To illustrate the point, Dr. Rabbani tells of an elderly patient who had undergone coronary artery bypass surgery and had stents implanted in his arteries to prop them open. Each time his heart gave him trouble over a period of a dozen years, he had felt chest pain. But one day, after developing diabetes in his 80s, this patient felt a little dizzy, noticed a nose bleed and fainted after arriving at his ear nose and throat doctor’s office. In the emergency room, tests showed that he had had a heart attack, with no symptoms this time, six hours before. “Even in a given individual, things can change,” Dr. Rabbani said.
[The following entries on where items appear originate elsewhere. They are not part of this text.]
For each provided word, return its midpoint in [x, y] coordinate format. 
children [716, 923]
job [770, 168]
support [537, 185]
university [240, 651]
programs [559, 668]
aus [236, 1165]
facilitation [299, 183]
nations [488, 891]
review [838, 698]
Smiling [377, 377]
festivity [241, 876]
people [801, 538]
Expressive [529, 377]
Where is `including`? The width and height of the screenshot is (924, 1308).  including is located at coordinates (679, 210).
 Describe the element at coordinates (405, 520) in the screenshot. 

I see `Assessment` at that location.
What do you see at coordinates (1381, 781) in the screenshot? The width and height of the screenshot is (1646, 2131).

There’s no opportunity to restore heart muscle damaged in a silent heart attack, but there is opportunity to intervene to prevent a second heart attack or heart failure. “One has to look at (a silent heart attack) as a potential marker for coronary atherosclerosis and take a more detailed look to see if risk factors are being treated adequately,” said Dr. Christopher O’Connor, chief of cardiology at Duke University School of Medicine. If damage is relatively mild, “there are a whole host of medications we can use to prevent the occurrence of a second event,” he said. If damage is more significant, bypass surgery, stents, and even devices like implantable defibrillators may be warranted.

Afterward, doctors monitor patients more frequently and “pay much more attention to ambiguous symptoms like prolonged fatigue, confusion or shortness of breath,” Dr. O’Connor continued. “Before, we thought these silent events were less important. Now, we realize they’re equally important as symptomatic heart attacks and deserving of careful follow-up.”